From: "J. Bruce Fields" <bfields@fieldses.org>
To: Nicolas Pitre <nico@cam.org>
Cc: Junio C Hamano <gitster@pobox.com>,
Linus Torvalds <torvalds@linux-foundation.org>,
git@vger.kernel.org
Subject: Re: [PATCH] add a howto document about corrupted blob recovery
Date: Mon, 26 Nov 2007 02:12:19 +0000 [thread overview]
Message-ID: <20071126021219.GH23820@fieldses.org> (raw)

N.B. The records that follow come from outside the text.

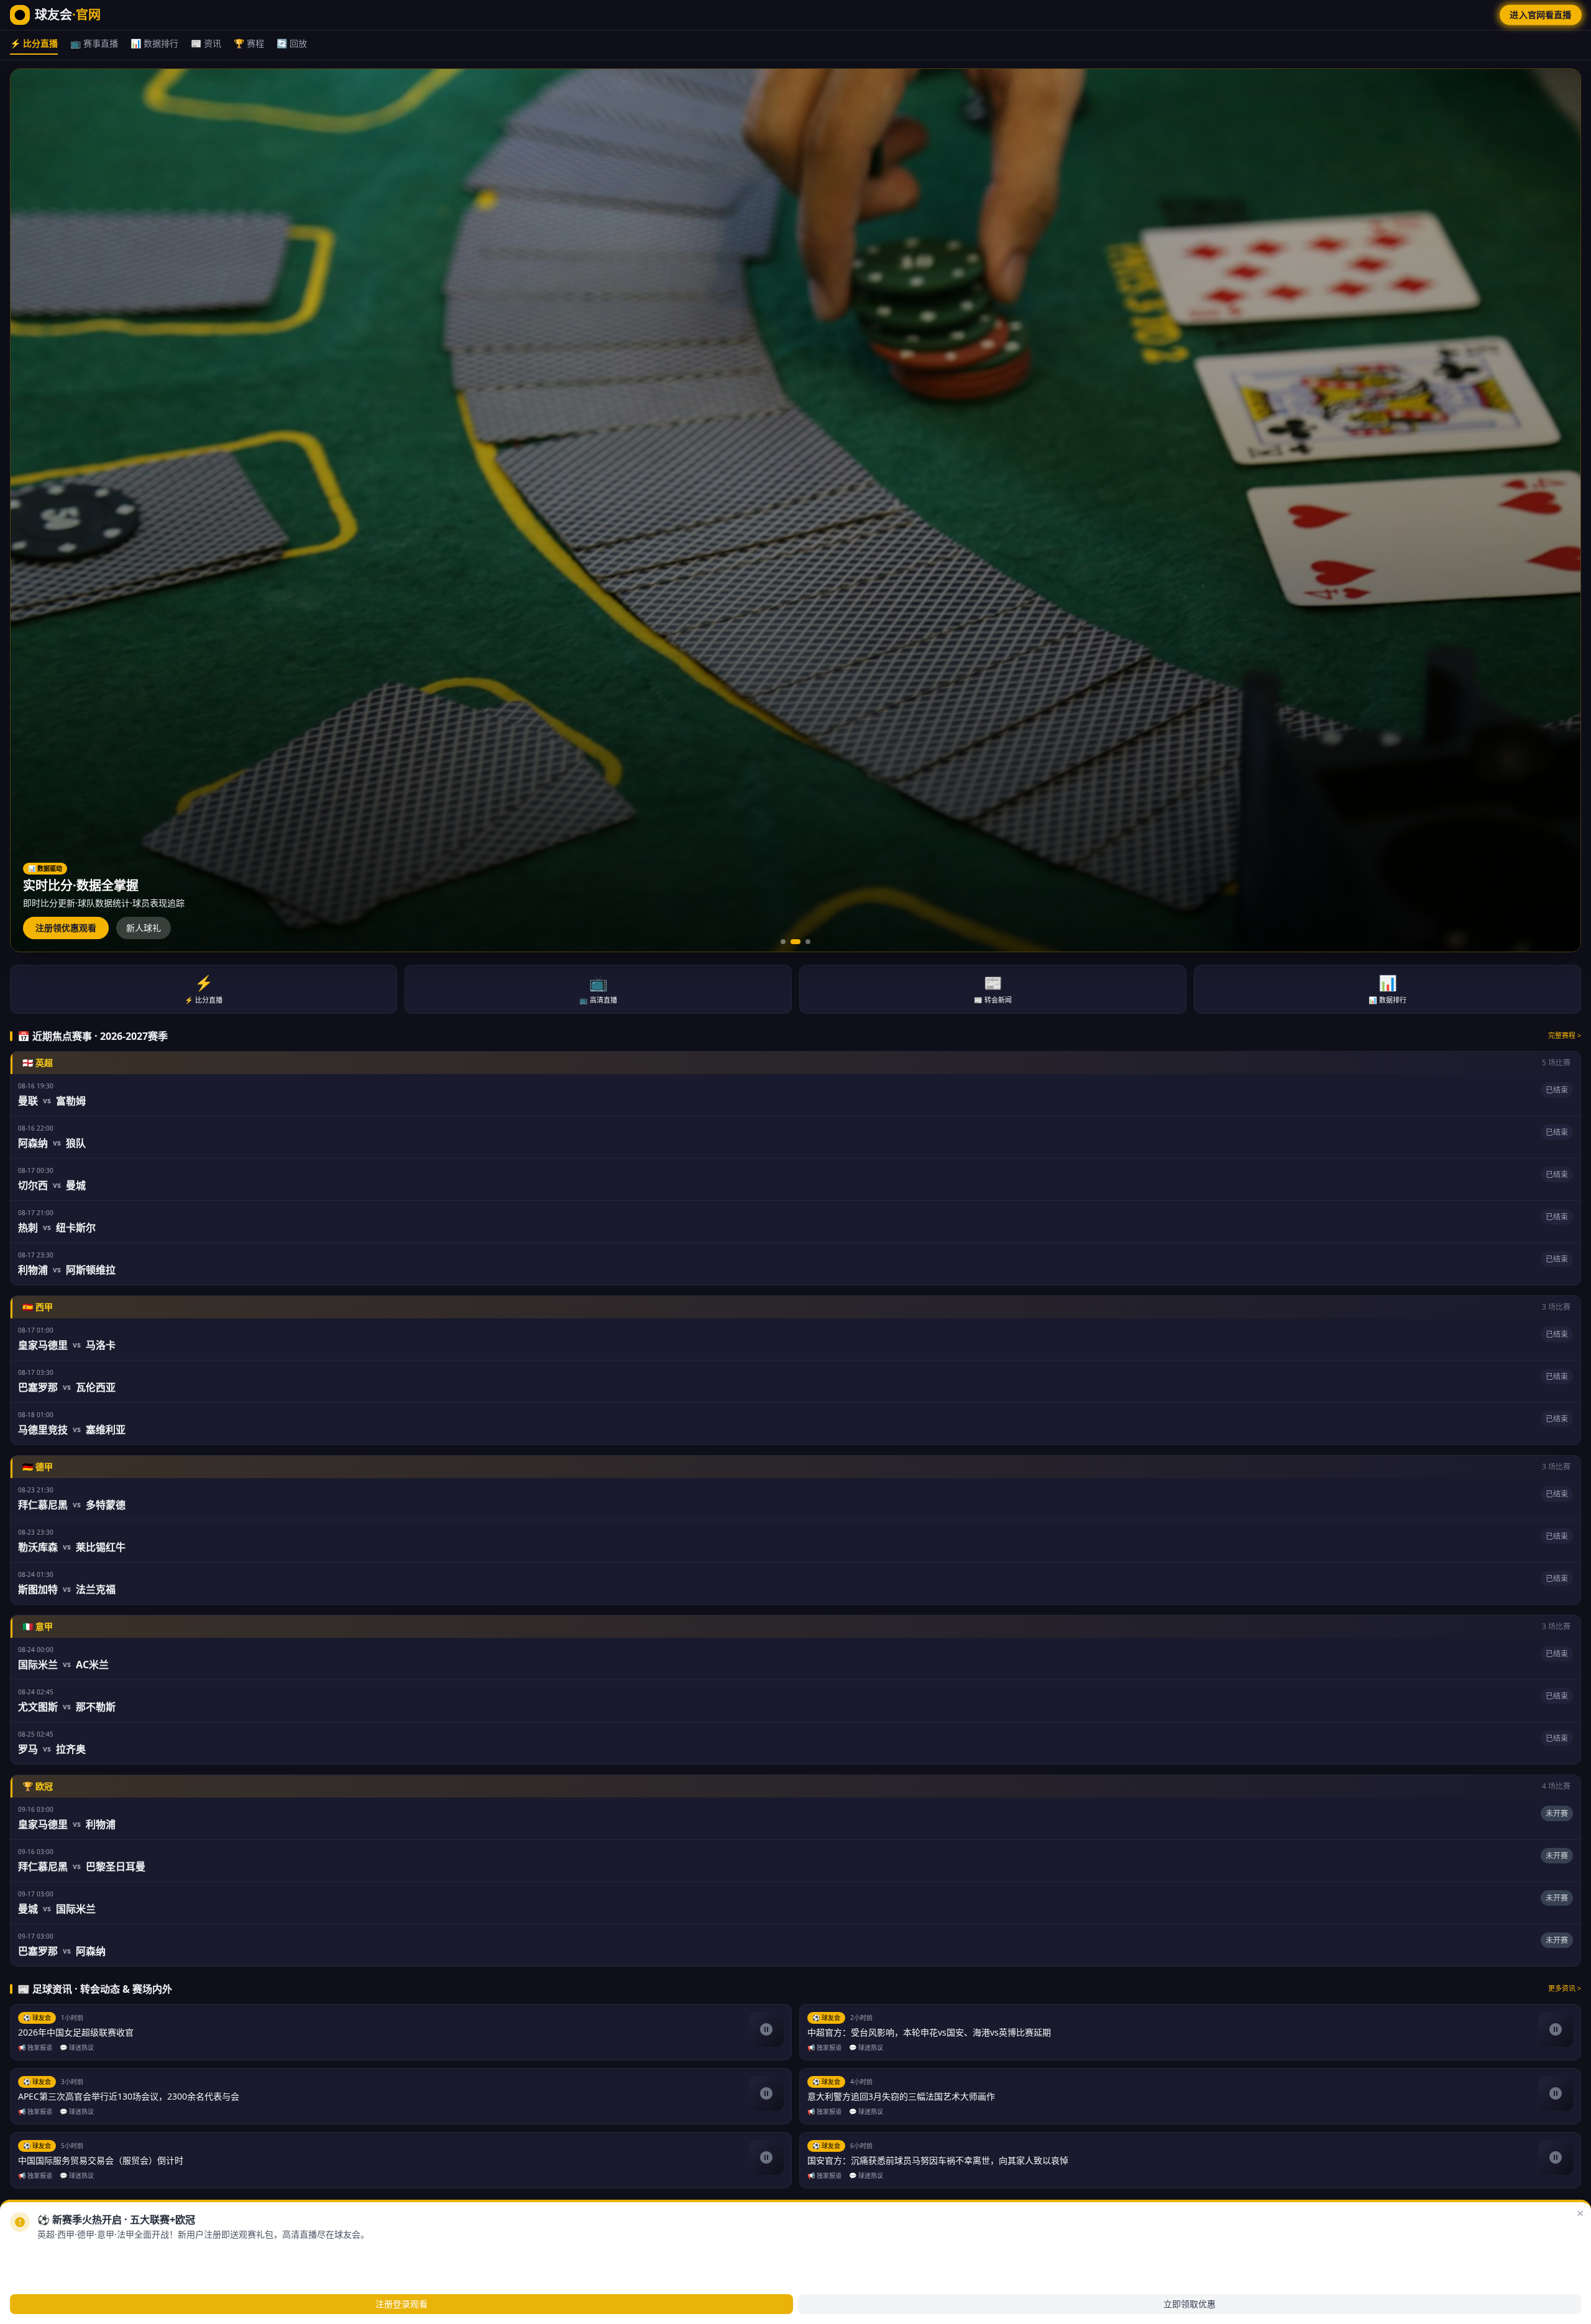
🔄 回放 (292, 43)
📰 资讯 (206, 43)
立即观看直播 (52, 2254)
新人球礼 (143, 928)
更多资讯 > (1564, 1988)
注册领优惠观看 (65, 928)
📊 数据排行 (154, 43)
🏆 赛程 (249, 43)
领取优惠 (115, 2254)
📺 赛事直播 (94, 43)
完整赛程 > (1564, 1035)
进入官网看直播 (1541, 15)
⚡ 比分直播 (34, 43)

In-Reply-To: <alpine.LFD.0.9999.0711091221210.21255@xanadu.home>
On Fri, Nov 09, 2007 at 12:28:19PM -0500, Nicolas Pitre wrote:
> Extracted from a post by Linus on the mailing list.
>
> Signed-off-by: Nicolas Pitre <nico@cam.org>
I rearranged this some more and added it to the manual, assuming that
makes sense to everyone.
I think there needs to be some discussion of pack objects and stuff too
some day. I added a few mail archive references to the "todo" section.
--b.
commit d6e199cb6ff911e8e3e39c8b7021512a14ea79a5
Author: J. Bruce Fields <bfields@citi.umich.edu>
Date: Sat Mar 3 22:53:37 2007 -0500
user-manual: recovering from corruption
Some instructions on dealing with corruption of the object database.
Most of this text is from an example by Linus, identified by Nicolas
Pitre <nico@cam.org> with a little further editing by me.
Signed-off-by: "J. Bruce Fields" <bfields@citi.umich.edu>
diff --git a/Documentation/user-manual.txt b/Documentation/user-manual.txt
index c027353..3166fb6 100644
--- a/Documentation/user-manual.txt
+++ b/Documentation/user-manual.txt
@@ -1554,6 +1554,11 @@ This may be time-consuming. Unlike most other git operations (including
git-gc when run without any options), it is not safe to prune while
other git operations are in progress in the same repository.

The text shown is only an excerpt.